Global Warming and the Albedo

At this point, it’s pretty much unde­ni­able that global warm­ing is bear­ing down on us. There are a lot of peo­ple out there that think peo­ple are caus­ing global warm­ing but there are also a lot of peo­ple out there that think peo­ple are not caus­ing global warm­ing and, quite frankly, I don’t care which side of the fence you’re on. Whether global warm­ing is our fault or nat­ural doesn’t mat­ter; what mat­ters is what we’re going to do about it. If it’s our fault, we need to fix it; if it’s nat­ural, we want to impede it because the plan­ets cli­mate works best for our species where it was a few decades ago (at least as far as I’m con­cerned). I really don’t want my kids or grand­kids to live in a world with­out glac­i­ers or snow out­side the polar circles.

So now that we’ve estab­lished that we need to do some­thing, what? There’s the stan­dard sug­ges­tions of stop killing rain forests and pro­duce less car­bon diox­ide but, let’s face it, humans are too pig-headed and stu­pid for that to ever hap­pen. Since we’re not going to do that, let’s take a dif­fer­ent approach; let’s look at the Earth’s albedo.

You might be won­der­ing at this point, what is albedo?
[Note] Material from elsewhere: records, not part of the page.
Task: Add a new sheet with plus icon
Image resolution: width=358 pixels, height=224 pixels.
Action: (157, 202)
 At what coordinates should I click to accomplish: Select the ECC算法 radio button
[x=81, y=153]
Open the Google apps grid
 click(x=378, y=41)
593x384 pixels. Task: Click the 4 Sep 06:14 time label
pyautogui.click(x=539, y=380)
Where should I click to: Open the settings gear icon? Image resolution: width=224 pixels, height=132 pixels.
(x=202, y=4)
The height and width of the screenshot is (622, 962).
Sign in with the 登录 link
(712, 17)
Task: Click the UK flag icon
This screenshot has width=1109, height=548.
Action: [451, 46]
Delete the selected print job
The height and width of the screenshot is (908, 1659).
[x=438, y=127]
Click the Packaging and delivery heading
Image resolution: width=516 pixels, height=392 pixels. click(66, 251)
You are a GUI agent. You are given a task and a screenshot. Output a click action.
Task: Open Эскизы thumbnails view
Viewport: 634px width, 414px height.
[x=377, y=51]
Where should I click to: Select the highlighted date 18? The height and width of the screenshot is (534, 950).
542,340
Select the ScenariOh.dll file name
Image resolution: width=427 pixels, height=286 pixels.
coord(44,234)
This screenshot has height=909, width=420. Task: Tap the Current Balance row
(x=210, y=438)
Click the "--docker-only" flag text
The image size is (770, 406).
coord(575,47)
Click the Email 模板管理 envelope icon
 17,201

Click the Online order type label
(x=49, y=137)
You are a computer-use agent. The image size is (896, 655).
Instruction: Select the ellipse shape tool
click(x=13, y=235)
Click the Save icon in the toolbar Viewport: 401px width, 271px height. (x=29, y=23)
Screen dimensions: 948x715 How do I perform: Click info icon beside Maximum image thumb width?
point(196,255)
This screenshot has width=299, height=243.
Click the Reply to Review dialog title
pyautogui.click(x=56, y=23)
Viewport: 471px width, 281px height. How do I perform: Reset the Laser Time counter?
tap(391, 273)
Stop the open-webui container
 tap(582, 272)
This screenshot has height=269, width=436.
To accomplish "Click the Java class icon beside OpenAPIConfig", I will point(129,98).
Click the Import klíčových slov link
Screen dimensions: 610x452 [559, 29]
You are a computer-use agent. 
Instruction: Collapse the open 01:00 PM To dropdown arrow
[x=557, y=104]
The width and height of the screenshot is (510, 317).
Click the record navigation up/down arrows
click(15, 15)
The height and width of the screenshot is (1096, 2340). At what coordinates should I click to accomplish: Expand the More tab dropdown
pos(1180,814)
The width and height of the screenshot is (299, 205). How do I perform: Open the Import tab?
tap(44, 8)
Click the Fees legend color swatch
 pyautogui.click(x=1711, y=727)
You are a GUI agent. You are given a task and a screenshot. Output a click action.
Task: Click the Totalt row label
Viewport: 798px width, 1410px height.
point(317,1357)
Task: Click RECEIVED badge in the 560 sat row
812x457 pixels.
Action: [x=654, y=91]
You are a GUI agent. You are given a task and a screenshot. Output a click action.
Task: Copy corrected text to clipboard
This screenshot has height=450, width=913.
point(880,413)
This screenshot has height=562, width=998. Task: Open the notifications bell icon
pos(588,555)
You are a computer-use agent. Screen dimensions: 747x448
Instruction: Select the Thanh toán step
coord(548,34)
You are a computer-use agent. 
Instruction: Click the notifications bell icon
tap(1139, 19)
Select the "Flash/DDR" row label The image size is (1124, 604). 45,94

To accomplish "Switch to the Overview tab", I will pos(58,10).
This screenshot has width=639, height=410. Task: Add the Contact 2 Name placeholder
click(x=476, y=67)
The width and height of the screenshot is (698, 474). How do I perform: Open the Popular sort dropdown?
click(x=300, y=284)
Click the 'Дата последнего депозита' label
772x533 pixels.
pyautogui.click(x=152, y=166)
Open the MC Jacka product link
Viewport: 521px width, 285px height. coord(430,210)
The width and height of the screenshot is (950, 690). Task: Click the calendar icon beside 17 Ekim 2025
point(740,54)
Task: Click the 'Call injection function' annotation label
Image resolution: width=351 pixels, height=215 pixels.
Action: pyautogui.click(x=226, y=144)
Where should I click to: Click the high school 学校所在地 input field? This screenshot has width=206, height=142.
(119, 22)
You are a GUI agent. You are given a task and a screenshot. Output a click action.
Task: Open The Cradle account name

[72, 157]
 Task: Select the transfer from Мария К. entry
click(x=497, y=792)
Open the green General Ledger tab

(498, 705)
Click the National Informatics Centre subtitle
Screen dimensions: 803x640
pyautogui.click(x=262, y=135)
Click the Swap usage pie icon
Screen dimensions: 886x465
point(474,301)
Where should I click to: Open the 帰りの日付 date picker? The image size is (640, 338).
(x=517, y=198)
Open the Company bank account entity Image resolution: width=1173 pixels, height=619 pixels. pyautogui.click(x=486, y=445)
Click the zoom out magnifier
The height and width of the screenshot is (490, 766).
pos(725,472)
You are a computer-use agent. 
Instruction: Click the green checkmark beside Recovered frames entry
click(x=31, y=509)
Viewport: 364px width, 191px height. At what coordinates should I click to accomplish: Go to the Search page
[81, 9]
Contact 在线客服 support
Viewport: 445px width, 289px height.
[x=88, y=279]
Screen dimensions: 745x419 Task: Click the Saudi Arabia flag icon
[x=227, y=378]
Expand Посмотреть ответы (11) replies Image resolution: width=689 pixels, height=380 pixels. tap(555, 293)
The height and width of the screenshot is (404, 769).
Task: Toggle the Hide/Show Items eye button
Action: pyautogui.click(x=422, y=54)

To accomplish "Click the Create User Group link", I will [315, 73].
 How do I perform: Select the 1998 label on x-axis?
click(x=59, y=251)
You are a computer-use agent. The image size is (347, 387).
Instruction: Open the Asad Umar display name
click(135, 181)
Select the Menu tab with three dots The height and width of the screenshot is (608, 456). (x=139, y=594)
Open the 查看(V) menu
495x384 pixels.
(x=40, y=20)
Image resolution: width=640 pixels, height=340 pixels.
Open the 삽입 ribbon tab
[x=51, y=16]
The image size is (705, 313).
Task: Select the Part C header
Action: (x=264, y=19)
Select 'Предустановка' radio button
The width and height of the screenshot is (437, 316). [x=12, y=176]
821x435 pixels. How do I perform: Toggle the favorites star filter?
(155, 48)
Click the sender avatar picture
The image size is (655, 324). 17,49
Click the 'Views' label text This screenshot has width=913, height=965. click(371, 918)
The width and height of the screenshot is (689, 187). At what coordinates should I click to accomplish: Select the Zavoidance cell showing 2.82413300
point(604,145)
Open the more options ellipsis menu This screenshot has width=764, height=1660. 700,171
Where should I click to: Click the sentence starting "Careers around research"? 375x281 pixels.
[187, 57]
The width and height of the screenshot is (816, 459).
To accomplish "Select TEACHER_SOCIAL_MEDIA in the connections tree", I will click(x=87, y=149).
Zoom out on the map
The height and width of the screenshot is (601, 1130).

You might do well to ask Wikipedia but, in short, albedo is a unit­less mea­sure of an objects reflec­tiv­ity. As a note­wor­thy point, the albedo of snow and ice is much higher than that of just about every­thing else on the Earth’s sur­face. Snow and ice are dimin­ished by higher tem­per­a­tures, their loss low­ers the albedo and lower albe­dos raise the tem­per­a­ture, there­for albedo decrease and tem­per­a­ture increase are self-reinforcing. So here’s where things get inter­est­ing con­cep­tu­ally, let’s try to raise the Earth’s albedo and do what we can to get things going in the other direc­tion. If you want to drive a gas-guzzling mon­stros­ity of a car, go for it but get the car in white, not black; paint your house in a light or pas­tel color, lobby your leg­is­la­tures to use con­crete or light tar­mac instead of stan­dard dark tar­mac; put mir­rors on your roof.

Forget emis­sions, let’s work on our albedo. Well, don’t com­pletely for­get emis­sions, but you get the point.